EXERCISE DETAILS → Take the data that follows and return it exactly.

DATA TO USE →
* * * *
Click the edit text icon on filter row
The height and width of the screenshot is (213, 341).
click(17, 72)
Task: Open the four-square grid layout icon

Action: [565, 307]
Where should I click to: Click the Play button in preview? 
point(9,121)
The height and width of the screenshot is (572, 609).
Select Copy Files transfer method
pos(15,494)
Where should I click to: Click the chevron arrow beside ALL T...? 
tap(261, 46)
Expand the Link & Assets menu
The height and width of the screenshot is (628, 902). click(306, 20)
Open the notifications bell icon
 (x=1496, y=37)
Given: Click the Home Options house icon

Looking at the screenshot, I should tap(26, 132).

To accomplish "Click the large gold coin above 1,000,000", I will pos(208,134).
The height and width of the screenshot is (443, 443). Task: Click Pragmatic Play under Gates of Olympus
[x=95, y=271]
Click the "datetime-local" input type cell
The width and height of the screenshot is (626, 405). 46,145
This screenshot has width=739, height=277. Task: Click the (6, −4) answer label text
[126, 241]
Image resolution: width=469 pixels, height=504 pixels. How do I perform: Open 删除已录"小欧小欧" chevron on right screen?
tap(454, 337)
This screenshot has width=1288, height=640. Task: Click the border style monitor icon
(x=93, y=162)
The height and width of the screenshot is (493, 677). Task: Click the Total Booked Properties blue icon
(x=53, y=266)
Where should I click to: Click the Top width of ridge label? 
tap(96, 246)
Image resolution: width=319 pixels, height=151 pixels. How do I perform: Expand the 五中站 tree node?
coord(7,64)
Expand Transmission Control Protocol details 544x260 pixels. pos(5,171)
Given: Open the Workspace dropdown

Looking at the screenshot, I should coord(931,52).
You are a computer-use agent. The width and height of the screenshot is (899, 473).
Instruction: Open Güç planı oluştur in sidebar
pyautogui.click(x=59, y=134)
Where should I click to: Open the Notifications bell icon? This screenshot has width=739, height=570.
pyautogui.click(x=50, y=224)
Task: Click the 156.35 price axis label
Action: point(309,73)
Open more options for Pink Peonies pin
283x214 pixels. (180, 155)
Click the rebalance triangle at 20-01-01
* * * *
EXPECTED OUTPUT →
Click the edit text icon on filter row
The height and width of the screenshot is (213, 341).
click(17, 72)
Task: Open the four-square grid layout icon

Action: [565, 307]
Where should I click to: Click the Play button in preview? 
point(9,121)
The height and width of the screenshot is (572, 609).
Select Copy Files transfer method
pos(15,494)
Where should I click to: Click the chevron arrow beside ALL T...? 
tap(261, 46)
Expand the Link & Assets menu
The height and width of the screenshot is (628, 902). click(306, 20)
Open the notifications bell icon
 (x=1496, y=37)
Given: Click the Home Options house icon

Looking at the screenshot, I should tap(26, 132).

To accomplish "Click the large gold coin above 1,000,000", I will pos(208,134).
The height and width of the screenshot is (443, 443). Task: Click Pragmatic Play under Gates of Olympus
[x=95, y=271]
Click the "datetime-local" input type cell
The width and height of the screenshot is (626, 405). 46,145
This screenshot has width=739, height=277. Task: Click the (6, −4) answer label text
[126, 241]
Image resolution: width=469 pixels, height=504 pixels. How do I perform: Open 删除已录"小欧小欧" chevron on right screen?
tap(454, 337)
This screenshot has width=1288, height=640. Task: Click the border style monitor icon
(x=93, y=162)
The height and width of the screenshot is (493, 677). Task: Click the Total Booked Properties blue icon
(x=53, y=266)
Where should I click to: Click the Top width of ridge label? 
tap(96, 246)
Image resolution: width=319 pixels, height=151 pixels. How do I perform: Expand the 五中站 tree node?
coord(7,64)
Expand Transmission Control Protocol details 544x260 pixels. pos(5,171)
Given: Open the Workspace dropdown

Looking at the screenshot, I should coord(931,52).
You are a computer-use agent. The width and height of the screenshot is (899, 473).
Instruction: Open Güç planı oluştur in sidebar
pyautogui.click(x=59, y=134)
Where should I click to: Open the Notifications bell icon? This screenshot has width=739, height=570.
pyautogui.click(x=50, y=224)
Task: Click the 156.35 price axis label
Action: point(309,73)
Open more options for Pink Peonies pin
283x214 pixels. (180, 155)
Click the rebalance triangle at 20-01-01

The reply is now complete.